For one thing, your text oozes utter contempt from head to toe. Here are some highlights:

  • "if the DR didn't exist, you'll be having all that disease ridden people invading your sacred floridan soil or your islands in the Caribbean" I understand that the man who invented crack wasn't precisely Haitian, and that Balaguer denied extradition no matter how much the DEA asked for it. Talk about disease-ridden invasions on sacred soils. On the other hand, I'd rather watch it before engaging in intercourse with any locals at your country, considering the amounts of STD's and AIDS brought in by sexual tourism, to say the least.
  • "We're not to blame for the ineptitude, incompetence and supreme uselessness of the haitian elites, which are the first culprits of the mess in which Haiti finds itself in, why don't you go and express them your sensitivities?" Well then: neither do the countries in North America and Europe, where Dominicans flee by the thousands, have to cope with the rampant academic and job failure of the "visitors", who come from a country arguably in the lowest echelons in health, education and infrastructures at any level in "LA/C", and has a political elite almost as corrupt as that in Colombia, for instance (without any redeeming quality the latter might have, though).

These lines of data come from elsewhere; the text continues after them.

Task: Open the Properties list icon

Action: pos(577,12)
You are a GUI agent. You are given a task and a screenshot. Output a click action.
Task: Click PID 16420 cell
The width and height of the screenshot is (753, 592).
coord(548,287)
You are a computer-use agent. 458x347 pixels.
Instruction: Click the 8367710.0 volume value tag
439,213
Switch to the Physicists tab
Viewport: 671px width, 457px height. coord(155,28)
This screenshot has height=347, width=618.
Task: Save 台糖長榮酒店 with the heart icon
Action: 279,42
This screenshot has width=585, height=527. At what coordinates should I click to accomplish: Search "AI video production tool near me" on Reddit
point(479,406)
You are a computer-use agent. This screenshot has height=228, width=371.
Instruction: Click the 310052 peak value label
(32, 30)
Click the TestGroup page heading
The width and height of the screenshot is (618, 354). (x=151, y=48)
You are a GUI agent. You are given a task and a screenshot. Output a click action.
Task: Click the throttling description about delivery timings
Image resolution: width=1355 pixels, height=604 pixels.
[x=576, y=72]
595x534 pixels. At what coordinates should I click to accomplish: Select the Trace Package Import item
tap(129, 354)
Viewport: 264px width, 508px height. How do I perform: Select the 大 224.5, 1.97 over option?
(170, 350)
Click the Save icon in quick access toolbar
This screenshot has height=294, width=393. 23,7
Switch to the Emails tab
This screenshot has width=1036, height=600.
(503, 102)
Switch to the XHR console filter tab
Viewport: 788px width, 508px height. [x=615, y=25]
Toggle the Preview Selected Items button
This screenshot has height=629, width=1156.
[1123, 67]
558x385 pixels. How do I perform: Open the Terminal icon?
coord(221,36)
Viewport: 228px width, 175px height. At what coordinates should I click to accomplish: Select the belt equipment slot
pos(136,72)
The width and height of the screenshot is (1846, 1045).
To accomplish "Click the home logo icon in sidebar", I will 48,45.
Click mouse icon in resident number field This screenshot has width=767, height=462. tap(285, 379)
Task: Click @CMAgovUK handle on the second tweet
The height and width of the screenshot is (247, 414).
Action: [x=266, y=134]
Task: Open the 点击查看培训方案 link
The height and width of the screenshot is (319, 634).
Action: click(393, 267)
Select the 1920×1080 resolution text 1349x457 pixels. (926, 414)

  • "we dominicans don't have the duty or responsibility of dealing with Haiti's problems (that's why they're indepedent in the first place, or is it that they're only independent to steal foreign help (??))" Same thing could be said about your country by any Miami or New York native fed up with ... whatever he or she is fed up with; could be crime, drugs or prostitution, or could be having people around who don't even speak English to begin with. No-one asks them to pronounce "parsley", though, at the US; at least there is a difference in treatment.
  • "And lastly, seeing the poor excuse of a country that Haiti is right now is reason enough for us not wanting to have any intercourse whatsoever with that poverty ladden, famine stricken, and disease ridden people, so you'll excuse us if we don't want to have people of haitian descent transform our country into the carbon replica of the poorest nation in the Western Hemisphere, a title which the country of their forefathers is shamefully known for worldwide. Your hipocrisy is rich, seeing as how your country (assuming that you're either from the US or Western Europe), don't want to see itself being politically dominated by the children of inmigrant minorities, so you'll excuse me if I don't share your liberal, lefty-whiner ways. " This, I'm sorry, is the cream of the crop. You want to brush off accusations of racism and the best that you come up with is this paranoid rant? If Haiti is a poor excuse of a country, what is the DR? The Switzerland of the Antilles? Is that how Dominicans are received when they arrive to the coasts of the US half-eaten by the sharks? As the prosperous promise of Latin America? And by the way: my country has just elected a new president: the son of an inmigrant from Kenya and a Kansas native, and I'm proud of it. An inmigrant who was allowed to be something else besides an inmigrant, as opposed to the DR where he or she would have been put to work in the cane fields as soon as he or she crossed the border.
  • The whole paragraph about "they treat them worse in other islands": that's the regular BS of the sorts of "I wronged, but the other ones wronged, too". And as far as I know no other island conducted government-sanctioned mass killings aimed at wiping out an entire set of the population, nor tried to used them as a starting point for an eventual war with Haiti.


Adieu, mon ami the real dwarf. Unfortunately for you, when I travel I use my eyes and I use my head. I say it again: use that rhetoric of yours for the other tourists, the ones who use their eyes and every other organ except for the head.